Astranad Pharmaceuticals and Chemical Co. Ltd.

40, Oliyide Street Mushin,

Lagos. Nigeria.


Manufactured by

Fredun Pharmaceuticals Ltd.

14, 15, 16, Zorabian Industrial Complex,

Veoor, Palghar (E).

Dist. Thane – 401 404, INDIA.

Wormhooker Albendazole Tablets

Albendazole Tablets


For the use of a Registered Medical Practitioner or Hospital or a Laboratory only.



Each chewable tablet contains:

Albendazole USP 400mg

Excipients q.s.



Albendazole has advantage of single dose administration in many cases like ascariacis, hookworm (both species) and enterobasia.

Up to 75% patients are also cured of strongyloides tapeworms, H.nana is relatively insensitive. It expels Trichinella spiralis from intestines but efficacy in killing larvae that have migrated to muscle is uncertain.

Prolonged treatment has been shown to cause regression of hydatid cysts in liver, surgery may thus be avoided. It acts probably by blocking glucose uptake in parasite & depletion of its glycogen stores.


Clinical Pharmacology

Albendazole is a benzimidazole carbamate with anthelmintic and antiprotozoal activity against intestinal and tissue parasites. Animal studies have shown that albendazole exhibits vermicidal ovacidal and larvacidal activity and exerts its anthelmintic effect by inhibiting tubulin polymerization. This causes the disruption of the helminth metabolism, including energy depletion, which mobiIises and then kills the susceptible helminth.


Indications & Usage

Albendazole tablet is an oral drug designed to treat different kinds of worm infestations. The active ingredient Albendazole is an anthelmintic and works by killing sensitive parasites.



Albendazole is an anthelmintic exhibiting vermicidal, ovicidal and larvicidal activity, and is effective in the treatment of the following intestinal and tissue parasites: Roundworm (Ascaris lumbricoides), Whip worm (Trichuris trichuria), Pinworm/threadworm (Enterobious vermicularis). Hookworm (Ancylostoma duodenale and Necator americanus), Srongyloides stercoralis, Taenia solium, Taenia saginata, Opisthorchis viverrini, also hydatid cysts. It is thought to kill these worms by causing them to starve.
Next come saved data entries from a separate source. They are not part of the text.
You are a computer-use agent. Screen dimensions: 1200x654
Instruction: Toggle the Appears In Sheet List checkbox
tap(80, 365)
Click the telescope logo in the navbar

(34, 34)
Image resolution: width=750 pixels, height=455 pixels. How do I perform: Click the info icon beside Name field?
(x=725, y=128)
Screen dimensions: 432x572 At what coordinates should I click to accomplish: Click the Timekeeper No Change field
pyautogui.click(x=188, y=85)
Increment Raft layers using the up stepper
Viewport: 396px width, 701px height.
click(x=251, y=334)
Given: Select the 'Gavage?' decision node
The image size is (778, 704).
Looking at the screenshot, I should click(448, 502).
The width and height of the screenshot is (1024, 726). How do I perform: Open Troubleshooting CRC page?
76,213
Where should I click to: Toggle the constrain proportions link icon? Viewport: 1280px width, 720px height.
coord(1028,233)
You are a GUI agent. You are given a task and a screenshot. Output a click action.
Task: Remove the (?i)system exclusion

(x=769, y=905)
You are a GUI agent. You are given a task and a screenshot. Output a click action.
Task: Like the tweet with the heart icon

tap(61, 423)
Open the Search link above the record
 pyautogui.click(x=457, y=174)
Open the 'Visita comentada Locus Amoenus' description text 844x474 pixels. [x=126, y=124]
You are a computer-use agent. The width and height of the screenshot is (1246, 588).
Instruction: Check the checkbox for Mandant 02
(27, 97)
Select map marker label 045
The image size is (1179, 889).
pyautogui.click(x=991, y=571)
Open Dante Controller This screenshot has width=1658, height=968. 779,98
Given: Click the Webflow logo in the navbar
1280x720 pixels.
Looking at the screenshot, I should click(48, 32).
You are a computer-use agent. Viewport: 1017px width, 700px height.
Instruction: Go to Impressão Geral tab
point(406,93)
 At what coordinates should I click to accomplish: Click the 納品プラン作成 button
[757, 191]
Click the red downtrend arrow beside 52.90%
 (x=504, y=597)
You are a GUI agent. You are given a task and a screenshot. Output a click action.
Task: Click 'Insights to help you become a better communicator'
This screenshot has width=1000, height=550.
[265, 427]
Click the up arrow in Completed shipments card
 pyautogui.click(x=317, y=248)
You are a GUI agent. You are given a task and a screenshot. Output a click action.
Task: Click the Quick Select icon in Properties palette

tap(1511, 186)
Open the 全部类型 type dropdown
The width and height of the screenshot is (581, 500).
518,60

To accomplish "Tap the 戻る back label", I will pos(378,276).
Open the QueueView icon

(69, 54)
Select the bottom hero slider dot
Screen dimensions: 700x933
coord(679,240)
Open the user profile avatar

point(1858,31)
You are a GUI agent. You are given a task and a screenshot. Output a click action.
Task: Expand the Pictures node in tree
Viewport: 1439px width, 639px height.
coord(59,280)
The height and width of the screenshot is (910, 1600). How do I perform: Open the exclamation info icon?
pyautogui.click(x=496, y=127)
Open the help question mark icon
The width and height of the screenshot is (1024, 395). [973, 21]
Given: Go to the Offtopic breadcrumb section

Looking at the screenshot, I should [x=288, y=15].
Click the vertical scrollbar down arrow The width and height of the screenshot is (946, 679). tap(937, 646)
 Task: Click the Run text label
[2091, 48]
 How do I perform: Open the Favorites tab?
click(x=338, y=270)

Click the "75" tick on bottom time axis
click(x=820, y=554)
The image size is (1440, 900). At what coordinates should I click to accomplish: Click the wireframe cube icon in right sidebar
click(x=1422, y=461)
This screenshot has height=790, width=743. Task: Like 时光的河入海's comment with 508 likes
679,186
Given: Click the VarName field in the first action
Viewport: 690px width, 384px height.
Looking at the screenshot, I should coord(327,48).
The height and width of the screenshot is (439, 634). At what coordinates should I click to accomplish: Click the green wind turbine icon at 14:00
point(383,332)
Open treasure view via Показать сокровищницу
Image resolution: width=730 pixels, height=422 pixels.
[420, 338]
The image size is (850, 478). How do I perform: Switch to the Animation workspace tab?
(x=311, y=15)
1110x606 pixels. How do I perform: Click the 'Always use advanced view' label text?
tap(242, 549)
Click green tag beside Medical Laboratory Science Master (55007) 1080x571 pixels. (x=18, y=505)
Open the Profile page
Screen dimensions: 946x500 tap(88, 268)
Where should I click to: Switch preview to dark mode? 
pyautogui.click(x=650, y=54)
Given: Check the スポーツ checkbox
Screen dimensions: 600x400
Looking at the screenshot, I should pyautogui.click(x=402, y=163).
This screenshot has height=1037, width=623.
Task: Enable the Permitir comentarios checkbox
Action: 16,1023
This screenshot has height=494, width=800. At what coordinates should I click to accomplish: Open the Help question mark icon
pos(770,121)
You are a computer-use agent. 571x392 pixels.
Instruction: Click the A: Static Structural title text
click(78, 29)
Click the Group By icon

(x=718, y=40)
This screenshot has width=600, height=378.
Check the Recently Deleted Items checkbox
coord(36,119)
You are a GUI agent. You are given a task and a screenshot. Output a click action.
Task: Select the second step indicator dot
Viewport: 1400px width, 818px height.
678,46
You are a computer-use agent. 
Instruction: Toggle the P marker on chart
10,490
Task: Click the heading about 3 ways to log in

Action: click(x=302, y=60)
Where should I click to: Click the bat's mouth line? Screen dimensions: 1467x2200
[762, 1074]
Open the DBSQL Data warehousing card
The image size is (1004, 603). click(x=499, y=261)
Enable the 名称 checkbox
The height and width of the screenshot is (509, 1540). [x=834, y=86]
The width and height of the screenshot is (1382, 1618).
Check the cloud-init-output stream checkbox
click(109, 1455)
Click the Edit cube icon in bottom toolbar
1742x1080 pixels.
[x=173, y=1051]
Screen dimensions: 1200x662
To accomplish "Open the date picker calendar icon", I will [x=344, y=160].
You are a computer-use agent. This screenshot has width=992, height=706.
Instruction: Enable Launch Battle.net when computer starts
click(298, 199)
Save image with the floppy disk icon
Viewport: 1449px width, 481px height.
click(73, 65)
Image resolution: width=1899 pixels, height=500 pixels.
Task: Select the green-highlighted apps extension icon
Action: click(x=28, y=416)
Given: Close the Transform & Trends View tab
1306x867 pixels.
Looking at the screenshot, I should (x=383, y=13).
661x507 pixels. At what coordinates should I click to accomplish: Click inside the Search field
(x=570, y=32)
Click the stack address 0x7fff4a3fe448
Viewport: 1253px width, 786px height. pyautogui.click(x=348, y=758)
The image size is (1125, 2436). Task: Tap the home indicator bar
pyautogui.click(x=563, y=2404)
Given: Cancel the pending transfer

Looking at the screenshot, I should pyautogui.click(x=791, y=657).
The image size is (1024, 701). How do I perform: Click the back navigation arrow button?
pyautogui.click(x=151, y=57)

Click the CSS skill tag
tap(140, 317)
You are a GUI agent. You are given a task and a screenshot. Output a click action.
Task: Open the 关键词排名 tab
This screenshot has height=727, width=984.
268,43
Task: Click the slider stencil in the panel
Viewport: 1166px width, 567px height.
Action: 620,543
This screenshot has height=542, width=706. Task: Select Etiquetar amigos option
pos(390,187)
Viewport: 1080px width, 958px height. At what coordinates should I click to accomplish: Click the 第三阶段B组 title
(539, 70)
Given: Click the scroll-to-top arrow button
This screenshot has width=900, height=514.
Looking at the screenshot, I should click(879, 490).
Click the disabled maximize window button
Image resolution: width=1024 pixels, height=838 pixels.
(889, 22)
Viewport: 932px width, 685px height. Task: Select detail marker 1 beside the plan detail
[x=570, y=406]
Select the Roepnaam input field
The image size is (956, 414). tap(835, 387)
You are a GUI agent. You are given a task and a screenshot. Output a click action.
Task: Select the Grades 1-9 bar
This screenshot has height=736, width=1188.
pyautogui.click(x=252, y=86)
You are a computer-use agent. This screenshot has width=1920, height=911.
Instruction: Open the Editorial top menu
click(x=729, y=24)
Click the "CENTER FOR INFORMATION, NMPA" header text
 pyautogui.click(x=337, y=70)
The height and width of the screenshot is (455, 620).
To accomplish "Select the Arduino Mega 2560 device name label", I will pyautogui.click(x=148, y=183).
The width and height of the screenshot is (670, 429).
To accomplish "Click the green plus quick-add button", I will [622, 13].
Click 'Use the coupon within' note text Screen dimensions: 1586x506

Contraindicated in pregnant and breastfeeding women, neonates, patients with known hypersensitivity, and liver impairment.


Drug Interaction

Antidiabetic agents potentiates their action. H2 antagonist increases the plasma concentration of Albendazole.


Warnings & Precautions

*Monitor blood counts and liver function.

*Administer within 7 days of start of normal menstruation in women of childbearing age.

*Adequate non-hormonal contraceptive measures must be taken during and for 1 month after therapy.

*Perform liver function tests and blood counts before and every 2 weeks during high dose therapy of hydatid disease.

*It may cause bone marrow depression.

*It may cause dizziness. Do not drive or perform other possibly unsafe tasks until you know how your react to it.


Pregnancy & Lactation

There are no adequate and well-controlled studies of albendazole administration in pregnant women. Albendezole should be used during pregnancy only if the potential benefit justifies the potential risk to the fetus.

Pregnancy (Cat. C): obtain (-) pregnancy test first. Avoid pregnancy during or for at least 1 month after stopping; discontinue if pregnancy occurs.

Nursing mothers.


Adverse reaction

As specified below there are certain side effects aligned with Albendazole. In case you do observe any unwished effects, do consult your physician or pharmacist, because some of these side effects may need medical assistance.

Nausea, Vomiting, Dizziness, Headache, Insomnia, Infection, Stomach pain, Aggression, Temporary hair loss.



If poisoning or excessive overdosage is suspected it is recommended, on general principles, that vomiting be induced or gastric lavage be performed, and such symptomatic supportive therapy be administered as appears indicated.


Dosage and administration

Adults & Children above 2yrs: 400mg as a single dose.

Strongyloidiasis, Taniasis, H.nana infections: 400 mg once daily for 3 consecutive days.

Hydatid disease: 400mg twice daily with meals for 28 days. Therapy may be repeated after 14 days intervals for a total of 3 cycles or as directed by Physician.



Store in a cool and dry place, away from light.




Carton of 10 mono cartons with 1 blister of 1 tablet each.


Manufactured in India by

Maxheal Pharmaceuticals (India) Ltd.